I recently started a new job, and as the whole team had completed a strengths assessments test prior to my joining, my director thought it would be a good idea for me to do this as well. I was excited because I love doing things like this and getting some insight into myself. The test is called the CliftonStrengths34 by Gallup and consists of 177 paired statements for the test taker to pick the one that best describes them. The assessment costs $60 (although there are some simplified options for $20) so I was pleased that the company was paying for it.
The test takes one hour and starts ominously with the question: “Do you love your job?” “Yes I love it.” “No, I do NOT love it”. I was sweating bullets? Is this a trick? There wasn’t even a middle ground option and I am a middle ground babe. LOVE? Damn that is a strong word. I cannot use the word “Love” to describe any acts of labour. Besides I had only been at the job for a month at that point. I left the test for a little bit, and then came back and clicked “No, I do NOT love it” Hell be damned.
Early on into the test I started having doubts about the validity and efficacy of this test. I suck at picking between A or B; I’m always a little bit of this, a little bit of that so I found myself picking neutral quite a few times. Plus one hundred and seventy seven items are a lot and I started to feel fatigued. Some of the questions were funny, some were deep. “I have a purpose in my life……My life is very enjoyable”. It made me sad that I could not relate to either and had to be neutral.
Despite my doubts, I found the results pretty accurate. I read all the reports hungrily and as always I enjoyed seeing all the little intricacies of myself written down. The rest provides 34 strengths with a focus on the top ten for which more detail is provided. An overall leading theme is also provided from one of the ones in the picture below. As part of the details in the report, you get a breakdown of how each of the strengths manifests in your life and work, as well as tips to maximise them and blind spots to be aware of.

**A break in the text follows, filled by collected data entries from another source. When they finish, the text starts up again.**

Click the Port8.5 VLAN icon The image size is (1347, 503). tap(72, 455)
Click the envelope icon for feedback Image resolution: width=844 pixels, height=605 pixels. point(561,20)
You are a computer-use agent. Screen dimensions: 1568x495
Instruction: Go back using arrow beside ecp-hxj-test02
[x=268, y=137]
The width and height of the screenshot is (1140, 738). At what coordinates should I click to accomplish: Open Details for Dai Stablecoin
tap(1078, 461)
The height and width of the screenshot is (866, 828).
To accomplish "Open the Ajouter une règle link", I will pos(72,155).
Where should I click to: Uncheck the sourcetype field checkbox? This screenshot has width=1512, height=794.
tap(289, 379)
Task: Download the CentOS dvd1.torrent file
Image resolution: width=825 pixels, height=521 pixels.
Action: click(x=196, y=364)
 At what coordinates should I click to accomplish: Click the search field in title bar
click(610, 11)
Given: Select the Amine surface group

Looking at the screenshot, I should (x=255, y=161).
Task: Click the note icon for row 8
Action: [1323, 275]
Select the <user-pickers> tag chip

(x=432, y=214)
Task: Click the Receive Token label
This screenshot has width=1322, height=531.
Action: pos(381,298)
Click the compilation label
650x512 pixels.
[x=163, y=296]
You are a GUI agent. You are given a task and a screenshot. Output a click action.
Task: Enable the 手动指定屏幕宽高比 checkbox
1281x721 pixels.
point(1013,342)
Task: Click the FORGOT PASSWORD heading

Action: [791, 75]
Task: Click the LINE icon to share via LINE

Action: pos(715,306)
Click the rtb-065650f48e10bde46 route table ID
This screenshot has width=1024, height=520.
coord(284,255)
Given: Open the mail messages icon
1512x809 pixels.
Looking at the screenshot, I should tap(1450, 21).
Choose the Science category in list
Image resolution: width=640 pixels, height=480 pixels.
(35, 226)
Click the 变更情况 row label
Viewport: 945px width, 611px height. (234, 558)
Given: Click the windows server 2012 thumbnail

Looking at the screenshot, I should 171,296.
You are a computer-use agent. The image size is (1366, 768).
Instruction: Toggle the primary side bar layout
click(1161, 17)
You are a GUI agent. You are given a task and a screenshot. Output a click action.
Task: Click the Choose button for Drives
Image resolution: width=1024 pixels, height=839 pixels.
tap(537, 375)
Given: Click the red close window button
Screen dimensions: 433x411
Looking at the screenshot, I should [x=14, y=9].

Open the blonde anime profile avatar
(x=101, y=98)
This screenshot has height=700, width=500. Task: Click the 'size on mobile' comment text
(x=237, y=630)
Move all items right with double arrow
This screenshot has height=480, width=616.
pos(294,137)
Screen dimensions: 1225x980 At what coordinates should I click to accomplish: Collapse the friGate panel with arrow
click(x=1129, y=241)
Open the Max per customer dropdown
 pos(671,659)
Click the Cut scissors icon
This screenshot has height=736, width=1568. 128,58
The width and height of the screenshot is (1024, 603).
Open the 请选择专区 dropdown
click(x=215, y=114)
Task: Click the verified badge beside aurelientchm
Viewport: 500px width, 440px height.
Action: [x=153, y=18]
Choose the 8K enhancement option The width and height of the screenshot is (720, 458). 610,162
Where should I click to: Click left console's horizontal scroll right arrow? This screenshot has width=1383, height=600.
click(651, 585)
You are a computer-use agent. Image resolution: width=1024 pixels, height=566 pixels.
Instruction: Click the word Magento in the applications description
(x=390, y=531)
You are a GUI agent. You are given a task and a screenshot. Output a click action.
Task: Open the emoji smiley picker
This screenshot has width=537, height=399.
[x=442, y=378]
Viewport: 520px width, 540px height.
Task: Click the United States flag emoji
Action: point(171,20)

I will share the top five, but I really just wanted to post the first one now (that’s the whole reason for this post). The results are in italics and my reflections are not.
You are inquisitive. You collect things. You might collect information—words, facts, books and quotations—or you might collect tangible objects such as butterflies, baseball cards, porcelain dolls or sepia photographs. Whatever you collect, you collect it because it interests you. And yours is the kind of mind that finds so many things interesting. The world is exciting precisely because of its infinite variety and complexity. If you read a great deal, it is not necessarily to refine your theories but, rather, to add more information to your archives. If you like to travel, it is because each new location offers novel artifacts and facts. These can be acquired and then stored away. Why are they worth storing? At the time of storing it is often hard to say exactly when or why you might need them, but who knows when they might become useful? With all those possible uses in mind, you really don’t feel comfortable throwing anything away. So you keep acquiring and compiling and filing stuff away. It’s interesting. It keeps your mind fresh. And perhaps one day some of it will prove valuable.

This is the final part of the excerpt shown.